Development and Testing of a Novel Humanized Protease-Activated-Receptor-2 Mouse as a Model for Allergic Asthma

Abstract

Allergic asthma, the most common form of asthma, is characterized by airway inflammation, mucus overproduction, leukocyte infiltration, and airway hyperresponsiveness (AHR). Allergic asthma can be triggered by allergen exposure, which includes house dust mites (HDM) and Alternaria alternata (A.alternara). Protease-activated-receptor-2 (PAR2) activation by HDM and A. alternata has been linked to the development of asthma indicators in preclinical models. Despite the critical role of PAR2 in allergic asthma, limited research has been conducted on targeting PAR2 in treating allergic asthma, all of which has been performed on mice expressing the murine receptor (mPAR2).
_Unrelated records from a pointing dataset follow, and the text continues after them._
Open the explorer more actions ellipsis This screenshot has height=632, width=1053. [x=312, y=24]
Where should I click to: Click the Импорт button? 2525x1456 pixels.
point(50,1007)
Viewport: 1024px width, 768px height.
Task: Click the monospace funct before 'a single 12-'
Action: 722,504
In this thesis, I address this gap in research with the development of a transgenic mouse model expressing only the human form of PAR2 (hTgPAR2) devoid of mouse PAR2 in a C57Bl/6 background. Both hTgPAR2 and C57Bl/6 mice responded to acute HDM challenge with increased airway inflammation, mucus production, and leukocyte migration with limited sex differences. However, the hTgPAR2 mouse presented with significantly increased AHR in response to HDM exposure in both male and female mice, whereas the C57Bl/6 mice displayed no difference from control. We have shown that A. alternata can induce allergen indicators in pre-clinical mouse models and that these indicators can be pharmacologically controlled by a full (e.g., Gq/Ca2+ and β-arrestin-2/MAPK signaling) PAR2 antagonist (C391) or a biased β-arrestin-2/MAPK signaling (C781) PAR2 antagonist. As with C57Bl/6 and BALB/c mouse strains, acute A. alternata exposure induced AHR, increased inflammation, and mucus production in hTgPAR2 mice. However, clear sex differences were observed with the male hTgPAR2 mice driving the increased AHR and female hTgPAR2 mice driving heightened inflammation and mucus production. When tested in hTgPAR2 mice, the biased PAR2 antagonist, C781, demonstrated greater efficacy in controlling AHR induced by A. alternata than C391. Lastly, two new PAR2 antagonists, C937 and C938 possess improved pharmacokinetics and are shown to be biased PAR2 antagonists in in vitro studies, selectively limiting the β-arrestin-2/MAPK signaling pathway. Overall, my findings suggest that the hTgPAR2 mouse may serve as a model for allergic asthma and as an in vivo tool for evaluating PAR2 antagonists in the treatment of allergic asthma, with biased PAR2-β-arrestin-2/MAPK antagonists such as C781 appearing to be a promising therapeutic approach.